At-home concoctions can work well as treatments for curly haired naturalistas. But solutions that include baking soda often yield mixed results. Why? The answer includes a digestible amount of hair-related chemistry and biology—info that will, according to, help you anticipate bad natural hair-care experiments before they go awry.

Baking soda is also known as sodium bicarbonate, a chemical that’s been around for hundreds of years. In today’s digital age, devotees of this white, powdery compound abound on the Internet. They claim that scalp-cleansing baking soda also works on hair like a shampoo and softens strands like a conditioner.

But how does African-American hair react to baking soda? A journey back to high school chemistry class wouldn’t reveal how this ingredient affects hair—unless your lab mate dumped a batch on your head—but a quick refresher course on pH balance (meaning the “potential of hydrogen”) can help those on a mission to achieve healthy hair.

Simply put, pH levels range from 0 to 14. These numbers measure the amount of hydrogen ions in a compound. If a substance is acidic, such as lemon juice, it has more hydrogen ions and a low pH, anywhere from 1 to 6. But if a substance is alkaline (or basic), such as baking soda, it has more hydroxide ions and a high pH number—8 to 14. If a substance (for example, distilled water) has a pH measurement of 7, it’s neither acidic nor basic; it’s neutral.

Here’s how all that relates to your hair: Natural tresses usually have a 4.4 to 5.5 pH. That means that untreated hair is slightly acidic. Yes, it may sound bad, but that’s a good thing. For your strands to remain healthy, your hair’s pH has to remain in that range. In other words, balance is key.
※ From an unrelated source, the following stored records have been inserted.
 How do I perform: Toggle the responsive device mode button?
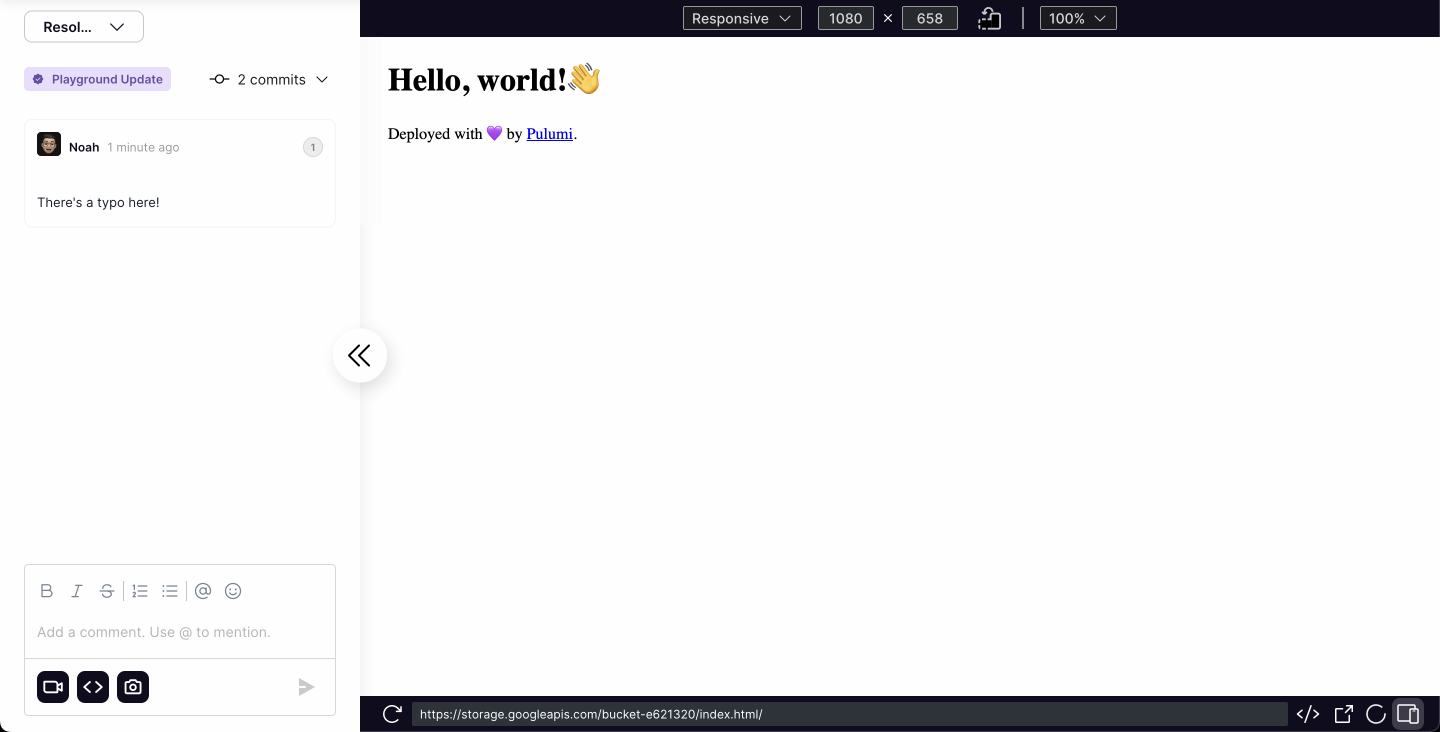click(x=1407, y=714)
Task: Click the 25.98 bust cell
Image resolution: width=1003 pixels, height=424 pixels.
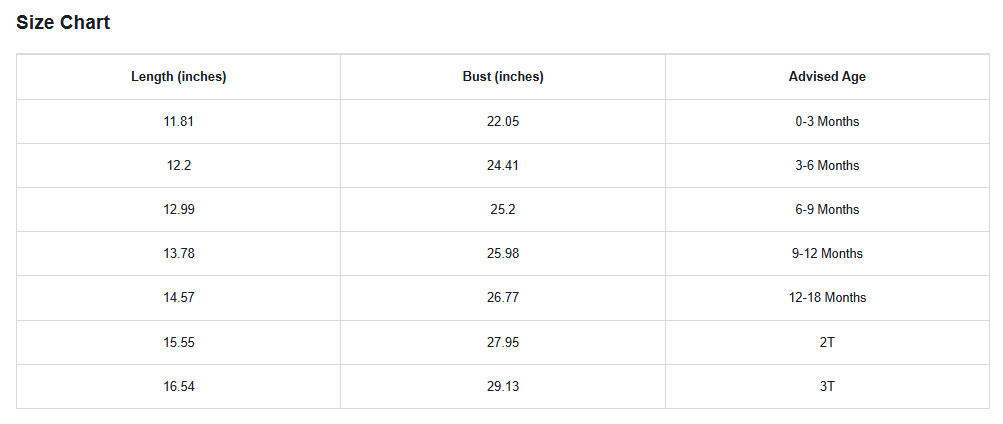Action: [x=503, y=254]
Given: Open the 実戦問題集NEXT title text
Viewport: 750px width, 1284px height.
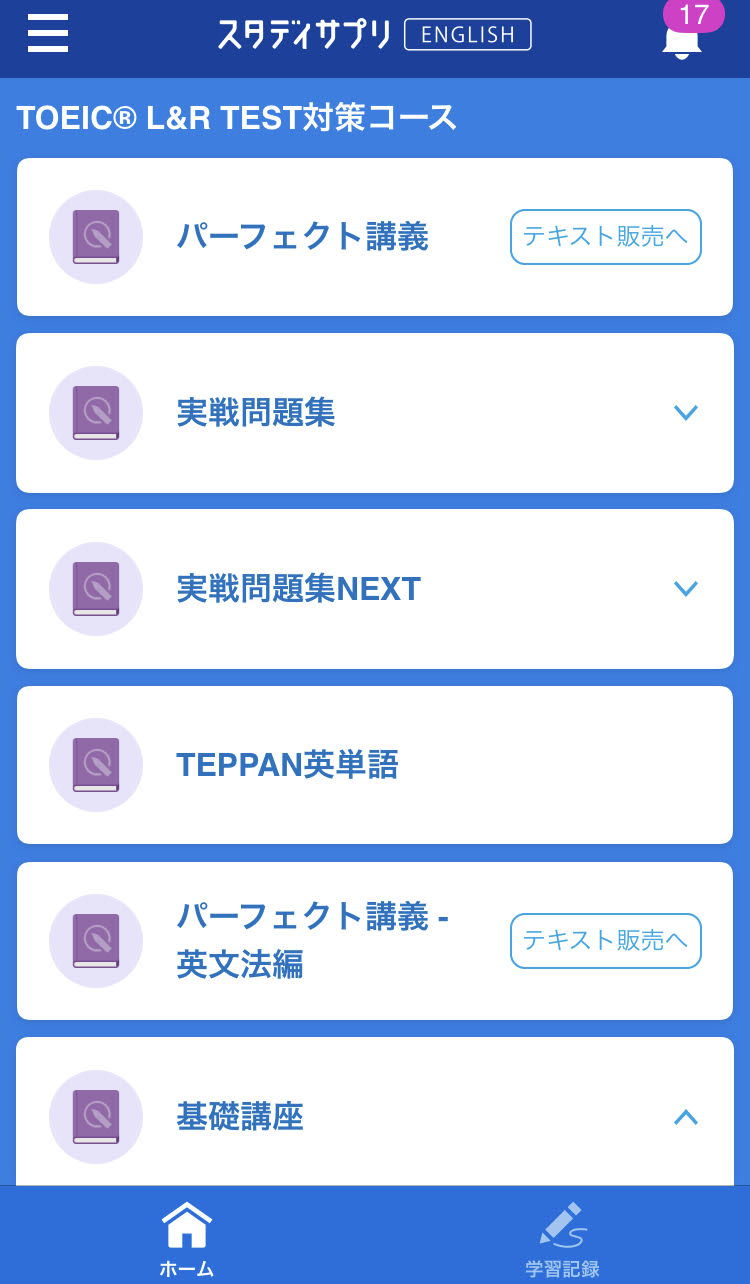Looking at the screenshot, I should point(298,589).
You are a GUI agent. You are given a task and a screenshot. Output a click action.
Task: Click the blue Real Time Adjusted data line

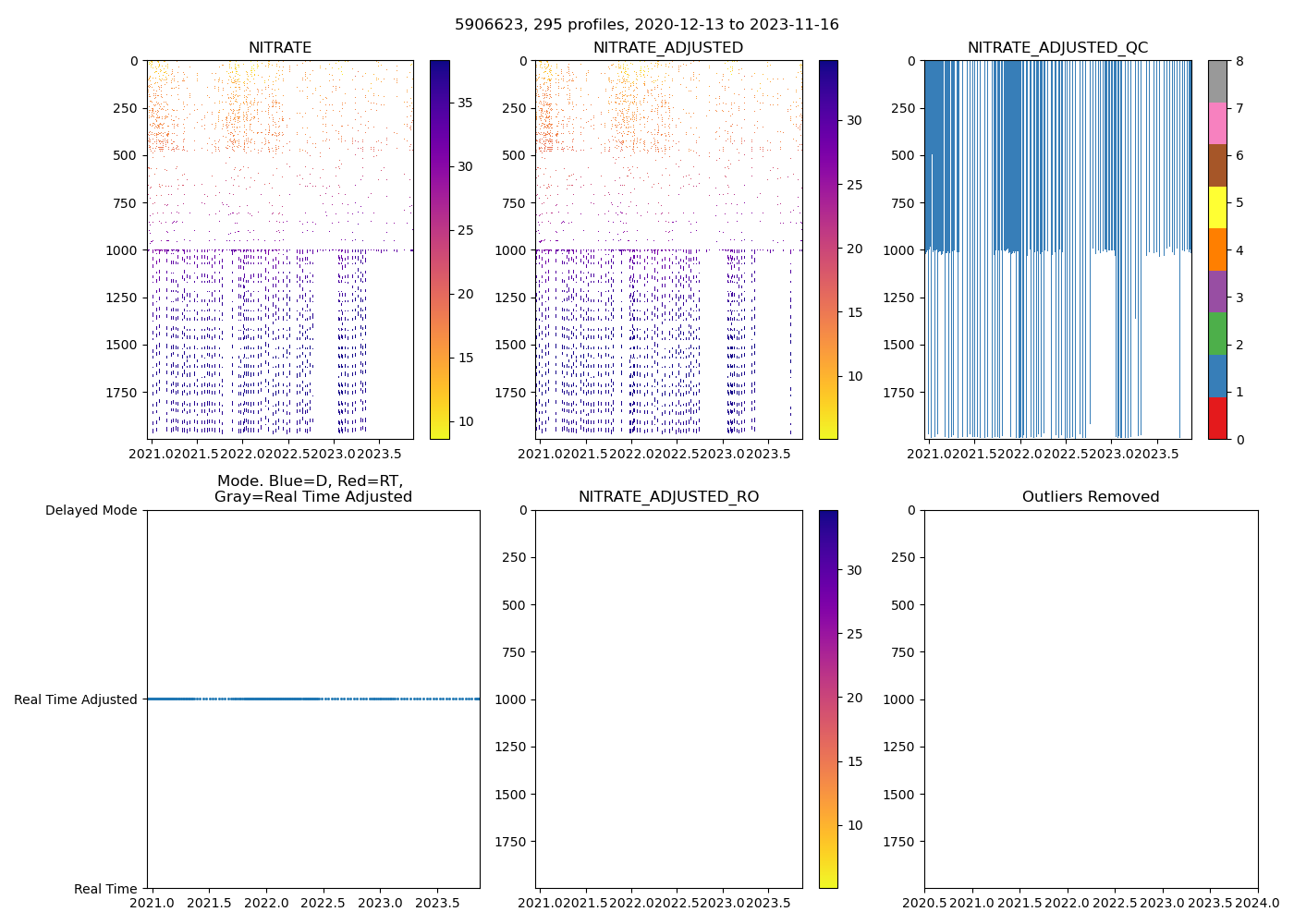(277, 699)
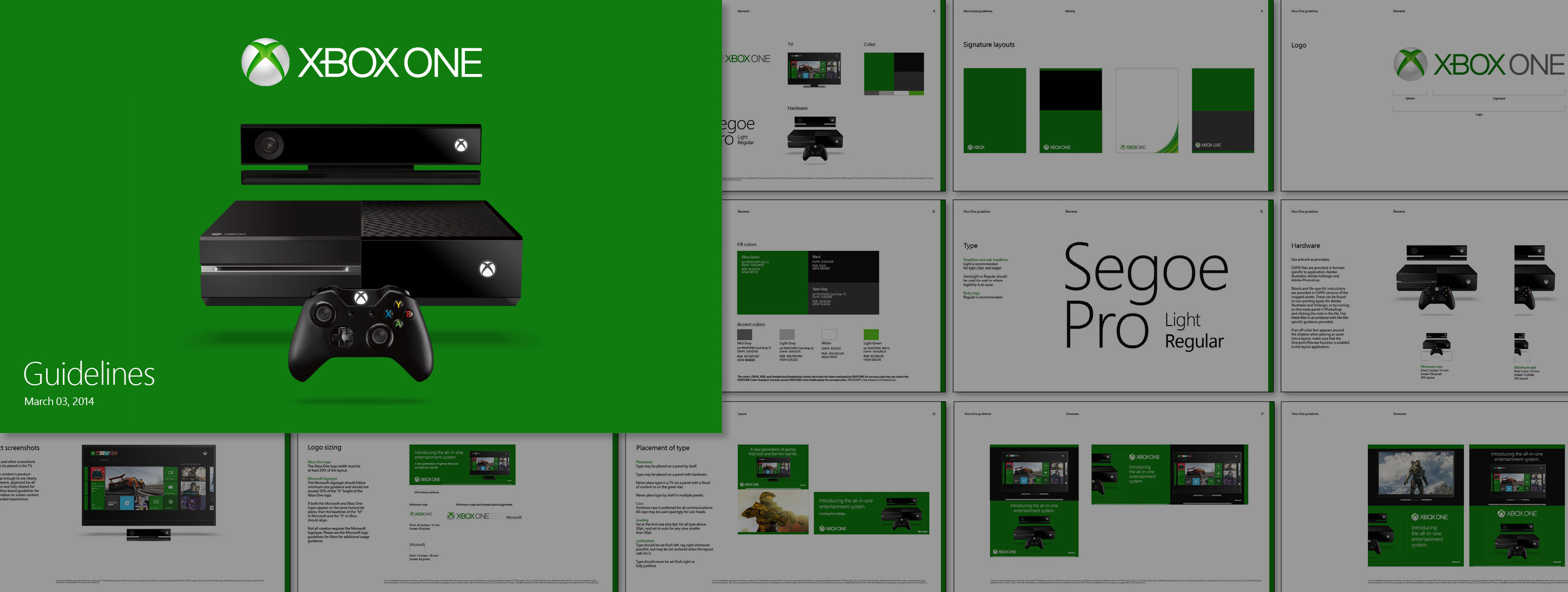Click the yellow Y button on the controller

(398, 304)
Think of it this way. Water from a bath or shower can raise your hair’s pH, effectively throwing your strands off balance. So imagine what can happen to your mane when you sprinkle on baking soda (with a pH of 9) or apply chemical relaxers (with a pH of 14). Yikes!

To better understand what happens to your strands when you add substances that violently shift their pH, imagine a close-up of your hair’s outermost cuticle layer. Any acidic product will close the cuticle layers of your hair, while something basic will open them. When the cuticle layers are raised by an alkaline substance, that means moisture is allowed into your hair. But this also means moisture can escape from your hair just as easily. That might be why many people experience extremely dried-out hair after using mostly baking soda products.

The upshot? Baking soda is not recommended for naturals unless you’re using an acidic substance, such as apple cider vinegar, to close your hair cuticle layers after the baking soda has opened them up.

It might also be helpful to know that temperature can affect the cuticles of your hair: Warm water opens hair cuticles, but very cold water shocks them shut—one reason why many naturalistas choose to splash tresses with frigid water to lock in the moisture while conditioning.